The final stages in the life cycle of a cat are the senior cat stage and geriatric cat stage. Cats in the senior stage fall within the age range of 11 - 14 years; on the other hand, cats in the geriatric stage are 15 years of age and above. Now the geriatric phase is the most advanced stage a feline can ever attain during its lifetime.
It may shock you to learn a senior cat is equivalent in age to a human within the age of 60 - 72 years; and a geriatric cat is equivalent in age to a human who's within the age bracket of 76 - 116.
Senior and Geriatric cats are more prone to show signs of old age. One can easily notice the hairs on their fur going white.
Senior cats and Geriatric cats are known to be super lazy. They may spend the entirety of their day sleeping and have difficulty performing even the simplest cat task. If your cat within this age range stops using her litter box, that shouldn't get you mad at her. You should understand that at this point in her life, she is becoming weak as her joints and muscles begin to terribly wear out.
A senior cat food formula should do just fine for cats in this stage, but it is important to first consult your vet and make enquiries regarding what diet is best for your heavily advanced cat.

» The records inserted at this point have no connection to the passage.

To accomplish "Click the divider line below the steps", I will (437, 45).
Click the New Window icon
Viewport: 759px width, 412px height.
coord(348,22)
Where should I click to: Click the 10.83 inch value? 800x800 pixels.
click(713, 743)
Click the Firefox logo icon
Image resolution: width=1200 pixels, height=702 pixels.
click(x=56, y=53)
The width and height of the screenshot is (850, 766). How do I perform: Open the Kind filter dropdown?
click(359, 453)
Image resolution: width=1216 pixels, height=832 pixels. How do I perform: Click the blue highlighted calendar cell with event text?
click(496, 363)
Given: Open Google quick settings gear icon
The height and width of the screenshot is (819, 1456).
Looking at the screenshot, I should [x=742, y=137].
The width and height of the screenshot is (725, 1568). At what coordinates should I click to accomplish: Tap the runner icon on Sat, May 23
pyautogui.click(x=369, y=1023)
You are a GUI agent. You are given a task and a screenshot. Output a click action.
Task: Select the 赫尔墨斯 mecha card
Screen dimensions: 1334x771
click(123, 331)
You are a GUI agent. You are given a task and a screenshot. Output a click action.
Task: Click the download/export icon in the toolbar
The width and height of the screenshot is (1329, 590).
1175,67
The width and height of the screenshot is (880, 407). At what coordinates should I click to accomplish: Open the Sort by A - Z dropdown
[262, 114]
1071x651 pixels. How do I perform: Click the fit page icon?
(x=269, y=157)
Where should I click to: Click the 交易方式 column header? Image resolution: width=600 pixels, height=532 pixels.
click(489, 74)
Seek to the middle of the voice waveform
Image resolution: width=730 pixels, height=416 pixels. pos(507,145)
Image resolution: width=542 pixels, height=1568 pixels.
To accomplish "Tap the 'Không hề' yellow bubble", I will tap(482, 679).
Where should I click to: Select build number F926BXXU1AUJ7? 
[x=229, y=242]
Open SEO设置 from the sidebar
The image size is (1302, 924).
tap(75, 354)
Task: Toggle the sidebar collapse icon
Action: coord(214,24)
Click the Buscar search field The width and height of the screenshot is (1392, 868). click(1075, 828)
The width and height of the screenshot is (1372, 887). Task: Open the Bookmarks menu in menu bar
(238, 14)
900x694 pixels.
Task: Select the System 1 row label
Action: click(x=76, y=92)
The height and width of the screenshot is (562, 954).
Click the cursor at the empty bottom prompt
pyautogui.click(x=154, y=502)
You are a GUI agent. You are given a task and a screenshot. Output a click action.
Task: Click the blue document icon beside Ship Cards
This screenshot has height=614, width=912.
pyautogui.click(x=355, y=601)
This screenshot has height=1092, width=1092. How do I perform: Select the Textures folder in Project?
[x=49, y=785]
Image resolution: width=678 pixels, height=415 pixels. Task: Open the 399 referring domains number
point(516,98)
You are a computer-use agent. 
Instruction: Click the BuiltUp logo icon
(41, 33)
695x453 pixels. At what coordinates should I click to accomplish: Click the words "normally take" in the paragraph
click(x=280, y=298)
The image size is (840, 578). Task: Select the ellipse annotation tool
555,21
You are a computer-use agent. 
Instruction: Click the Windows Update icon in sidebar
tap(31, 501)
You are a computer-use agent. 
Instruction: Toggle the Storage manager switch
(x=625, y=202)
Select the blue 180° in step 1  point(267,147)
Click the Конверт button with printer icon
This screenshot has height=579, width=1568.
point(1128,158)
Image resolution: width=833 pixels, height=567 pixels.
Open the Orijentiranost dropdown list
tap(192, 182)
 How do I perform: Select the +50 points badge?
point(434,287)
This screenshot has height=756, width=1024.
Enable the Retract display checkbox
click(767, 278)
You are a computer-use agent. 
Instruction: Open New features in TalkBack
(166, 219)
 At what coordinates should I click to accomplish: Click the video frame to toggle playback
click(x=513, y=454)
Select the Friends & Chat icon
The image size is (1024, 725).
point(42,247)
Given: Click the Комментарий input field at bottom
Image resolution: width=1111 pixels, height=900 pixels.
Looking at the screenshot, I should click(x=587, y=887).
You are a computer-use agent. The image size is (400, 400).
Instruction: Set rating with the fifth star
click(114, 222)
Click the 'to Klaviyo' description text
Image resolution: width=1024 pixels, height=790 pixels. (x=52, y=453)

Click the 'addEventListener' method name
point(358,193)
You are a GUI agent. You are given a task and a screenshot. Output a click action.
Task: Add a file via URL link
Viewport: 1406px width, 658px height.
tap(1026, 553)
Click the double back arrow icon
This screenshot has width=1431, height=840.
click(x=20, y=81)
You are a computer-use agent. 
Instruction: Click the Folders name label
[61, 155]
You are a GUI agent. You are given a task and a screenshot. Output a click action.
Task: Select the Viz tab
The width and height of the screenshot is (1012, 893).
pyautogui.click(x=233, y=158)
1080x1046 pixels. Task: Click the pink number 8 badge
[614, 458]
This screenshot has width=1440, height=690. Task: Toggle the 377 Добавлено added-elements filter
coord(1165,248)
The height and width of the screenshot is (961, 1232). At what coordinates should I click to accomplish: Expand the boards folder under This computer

Senior and Geriatric cats should be shown utmost care by their owners. Rather than scold her for not using the litter box, make sure the litter box is as close to her as can be and within easy reach. Care for these set of cats by regularly taking them for health check-ups and keeping them under close watch.
Cats at these life stages may even forget to have a meal or drink water, you should be there to ensure they eat when they should to avoid starvation, and that they drink when they should to avoid dehydration. Also endeavor to provide your senior or geriatric cat with a warm place to nestle in, her body needs to be kept warm more than ever.
What Age Does Is A Mature Cat?
The mature cat (7-10 years old) is considered mature for an adult. This age can be compared to a human in their forties. A cat who is entering into sexual maturity and leaving kitten hood is as young as 1 year old. A cat will start to calm down as it reaches 2 years old, and be much more mellow, settling down even more as it approaches 7 years old.
The opportunity to see your kitty grow from kittenhood to the senior or geriatric stage is indeed a blessing. So be grateful for that and show extra care for your cat even when it seems she’s reached the end of her life cycle.